EXERCISE DIRECTIONS: Copy the material below line for line, leaving every character unchanged.

[Dataset entries]
-- start --

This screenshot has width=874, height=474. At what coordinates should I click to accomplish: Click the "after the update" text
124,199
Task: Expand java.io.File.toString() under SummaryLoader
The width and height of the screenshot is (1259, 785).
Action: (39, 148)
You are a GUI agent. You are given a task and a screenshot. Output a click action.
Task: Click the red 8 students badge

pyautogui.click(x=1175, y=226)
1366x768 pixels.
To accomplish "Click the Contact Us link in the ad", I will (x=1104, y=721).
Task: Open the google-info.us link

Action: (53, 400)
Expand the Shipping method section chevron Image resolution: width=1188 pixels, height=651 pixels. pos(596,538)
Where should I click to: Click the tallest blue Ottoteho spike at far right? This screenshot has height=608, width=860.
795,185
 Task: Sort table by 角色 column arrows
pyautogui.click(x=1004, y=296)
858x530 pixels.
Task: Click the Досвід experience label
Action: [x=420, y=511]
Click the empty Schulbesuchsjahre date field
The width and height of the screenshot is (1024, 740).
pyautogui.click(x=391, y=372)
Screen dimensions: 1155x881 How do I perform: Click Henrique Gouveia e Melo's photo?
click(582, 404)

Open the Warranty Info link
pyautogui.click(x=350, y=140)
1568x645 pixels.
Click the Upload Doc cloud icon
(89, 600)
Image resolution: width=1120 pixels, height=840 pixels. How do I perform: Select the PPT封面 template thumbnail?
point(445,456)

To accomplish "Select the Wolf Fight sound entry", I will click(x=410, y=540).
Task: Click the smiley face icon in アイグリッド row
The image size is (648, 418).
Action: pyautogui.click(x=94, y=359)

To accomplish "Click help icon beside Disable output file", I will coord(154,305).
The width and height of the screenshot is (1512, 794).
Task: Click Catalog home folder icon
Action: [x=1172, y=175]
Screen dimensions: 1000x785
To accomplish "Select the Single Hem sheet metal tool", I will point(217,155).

-- end --

COMPLETE ANSWER:
This screenshot has width=874, height=474. At what coordinates should I click to accomplish: Click the "after the update" text
124,199
Task: Expand java.io.File.toString() under SummaryLoader
The width and height of the screenshot is (1259, 785).
Action: (39, 148)
You are a GUI agent. You are given a task and a screenshot. Output a click action.
Task: Click the red 8 students badge

pyautogui.click(x=1175, y=226)
1366x768 pixels.
To accomplish "Click the Contact Us link in the ad", I will (x=1104, y=721).
Task: Open the google-info.us link

Action: (53, 400)
Expand the Shipping method section chevron Image resolution: width=1188 pixels, height=651 pixels. pos(596,538)
Where should I click to: Click the tallest blue Ottoteho spike at far right? This screenshot has height=608, width=860.
795,185
 Task: Sort table by 角色 column arrows
pyautogui.click(x=1004, y=296)
858x530 pixels.
Task: Click the Досвід experience label
Action: [x=420, y=511]
Click the empty Schulbesuchsjahre date field
The width and height of the screenshot is (1024, 740).
pyautogui.click(x=391, y=372)
Screen dimensions: 1155x881 How do I perform: Click Henrique Gouveia e Melo's photo?
click(582, 404)

Open the Warranty Info link
pyautogui.click(x=350, y=140)
1568x645 pixels.
Click the Upload Doc cloud icon
(89, 600)
Image resolution: width=1120 pixels, height=840 pixels. How do I perform: Select the PPT封面 template thumbnail?
point(445,456)

To accomplish "Select the Wolf Fight sound entry", I will click(x=410, y=540).
Task: Click the smiley face icon in アイグリッド row
The image size is (648, 418).
Action: pyautogui.click(x=94, y=359)

To accomplish "Click help icon beside Disable output file", I will coord(154,305).
The width and height of the screenshot is (1512, 794).
Task: Click Catalog home folder icon
Action: [x=1172, y=175]
Screen dimensions: 1000x785
To accomplish "Select the Single Hem sheet metal tool", I will point(217,155).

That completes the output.